## [DATA EXCERPTS]
┏━━

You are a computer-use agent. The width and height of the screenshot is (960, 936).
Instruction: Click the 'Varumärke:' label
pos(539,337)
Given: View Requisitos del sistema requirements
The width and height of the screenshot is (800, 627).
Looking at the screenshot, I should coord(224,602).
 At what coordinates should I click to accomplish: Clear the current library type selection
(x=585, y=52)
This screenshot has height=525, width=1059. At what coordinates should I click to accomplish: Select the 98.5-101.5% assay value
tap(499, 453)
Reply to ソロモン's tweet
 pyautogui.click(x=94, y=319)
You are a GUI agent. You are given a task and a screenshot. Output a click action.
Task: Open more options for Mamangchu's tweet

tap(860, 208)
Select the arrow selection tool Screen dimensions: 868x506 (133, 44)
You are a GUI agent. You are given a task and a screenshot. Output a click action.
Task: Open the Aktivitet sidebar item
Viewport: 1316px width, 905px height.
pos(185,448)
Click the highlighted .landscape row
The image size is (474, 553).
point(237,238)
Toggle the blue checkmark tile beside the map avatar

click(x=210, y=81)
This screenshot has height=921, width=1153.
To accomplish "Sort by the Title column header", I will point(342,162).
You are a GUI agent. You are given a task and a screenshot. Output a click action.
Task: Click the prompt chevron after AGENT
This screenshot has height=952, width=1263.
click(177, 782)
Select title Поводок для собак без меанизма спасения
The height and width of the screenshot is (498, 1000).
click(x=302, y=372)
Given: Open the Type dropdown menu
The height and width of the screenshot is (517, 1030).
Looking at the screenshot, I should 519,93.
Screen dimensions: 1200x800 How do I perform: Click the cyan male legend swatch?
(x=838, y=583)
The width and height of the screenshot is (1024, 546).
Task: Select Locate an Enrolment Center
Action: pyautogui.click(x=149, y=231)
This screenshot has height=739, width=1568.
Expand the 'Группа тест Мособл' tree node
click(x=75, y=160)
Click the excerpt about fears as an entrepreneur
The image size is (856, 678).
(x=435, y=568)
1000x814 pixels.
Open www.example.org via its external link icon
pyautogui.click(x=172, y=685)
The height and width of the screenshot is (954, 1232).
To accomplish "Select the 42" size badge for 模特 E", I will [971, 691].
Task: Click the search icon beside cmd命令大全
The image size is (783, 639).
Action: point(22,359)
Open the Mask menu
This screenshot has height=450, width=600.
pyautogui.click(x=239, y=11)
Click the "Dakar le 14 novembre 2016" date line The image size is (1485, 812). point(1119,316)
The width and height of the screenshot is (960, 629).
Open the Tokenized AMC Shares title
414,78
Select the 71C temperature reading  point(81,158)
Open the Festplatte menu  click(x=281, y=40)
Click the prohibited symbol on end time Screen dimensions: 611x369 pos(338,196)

┗━━

## [WORK ORDER]
Starting at the line that contains "The height and width of the screenshot is (954, 1232).", repeat each line exactly through the last one in the listing. Include both of those lines and nothing more.

## [ANSWER BOX]
The height and width of the screenshot is (954, 1232).
To accomplish "Select the 42" size badge for 模特 E", I will [971, 691].
Task: Click the search icon beside cmd命令大全
The image size is (783, 639).
Action: point(22,359)
Open the Mask menu
This screenshot has height=450, width=600.
pyautogui.click(x=239, y=11)
Click the "Dakar le 14 novembre 2016" date line The image size is (1485, 812). point(1119,316)
The width and height of the screenshot is (960, 629).
Open the Tokenized AMC Shares title
414,78
Select the 71C temperature reading  point(81,158)
Open the Festplatte menu  click(x=281, y=40)
Click the prohibited symbol on end time Screen dimensions: 611x369 pos(338,196)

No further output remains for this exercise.